■ Data provided ■
————————

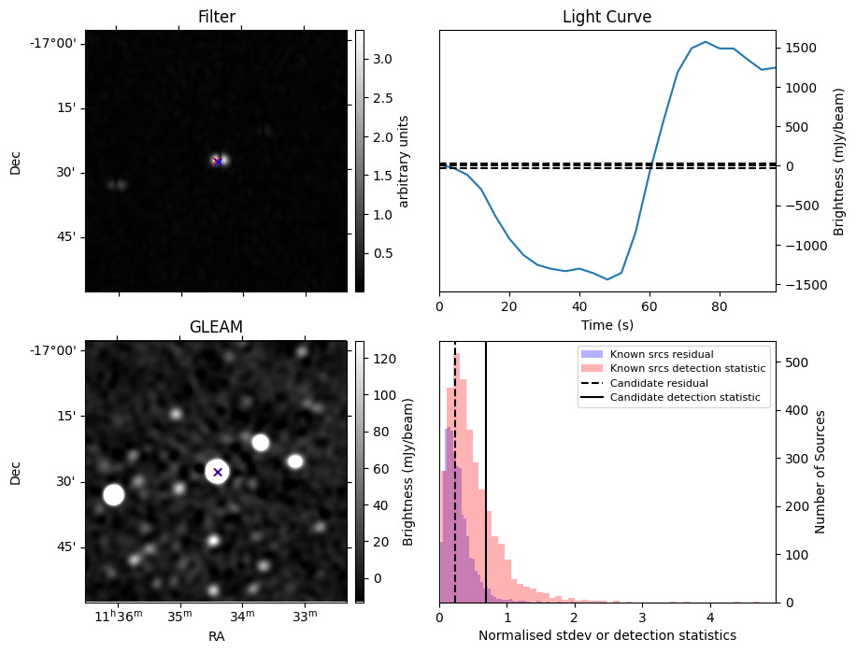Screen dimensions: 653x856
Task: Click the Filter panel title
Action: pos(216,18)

————————

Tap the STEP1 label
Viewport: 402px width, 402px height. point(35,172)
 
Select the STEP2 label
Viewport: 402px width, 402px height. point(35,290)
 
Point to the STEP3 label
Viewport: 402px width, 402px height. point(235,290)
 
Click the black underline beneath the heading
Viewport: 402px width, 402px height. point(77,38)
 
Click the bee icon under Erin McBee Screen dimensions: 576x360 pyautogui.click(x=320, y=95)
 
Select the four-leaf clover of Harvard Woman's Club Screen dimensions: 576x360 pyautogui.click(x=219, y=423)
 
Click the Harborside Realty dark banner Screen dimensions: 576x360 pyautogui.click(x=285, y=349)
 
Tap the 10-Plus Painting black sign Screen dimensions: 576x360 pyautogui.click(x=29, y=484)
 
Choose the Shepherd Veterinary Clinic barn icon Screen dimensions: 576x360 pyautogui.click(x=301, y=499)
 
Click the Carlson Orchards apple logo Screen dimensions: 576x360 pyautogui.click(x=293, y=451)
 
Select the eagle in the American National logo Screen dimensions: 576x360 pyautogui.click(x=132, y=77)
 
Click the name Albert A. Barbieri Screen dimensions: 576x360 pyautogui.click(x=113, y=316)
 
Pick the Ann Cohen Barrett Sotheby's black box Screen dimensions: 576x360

————————

Quote the data from the line with "Select the four-leaf" to the line with "Pick the Ann", both included, word for word.

Select the four-leaf clover of Harvard Woman's Club Screen dimensions: 576x360 pyautogui.click(x=219, y=423)
 
Click the Harborside Realty dark banner Screen dimensions: 576x360 pyautogui.click(x=285, y=349)
 
Tap the 10-Plus Painting black sign Screen dimensions: 576x360 pyautogui.click(x=29, y=484)
 
Choose the Shepherd Veterinary Clinic barn icon Screen dimensions: 576x360 pyautogui.click(x=301, y=499)
 
Click the Carlson Orchards apple logo Screen dimensions: 576x360 pyautogui.click(x=293, y=451)
 
Select the eagle in the American National logo Screen dimensions: 576x360 pyautogui.click(x=132, y=77)
 
Click the name Albert A. Barbieri Screen dimensions: 576x360 pyautogui.click(x=113, y=316)
 
Pick the Ann Cohen Barrett Sotheby's black box Screen dimensions: 576x360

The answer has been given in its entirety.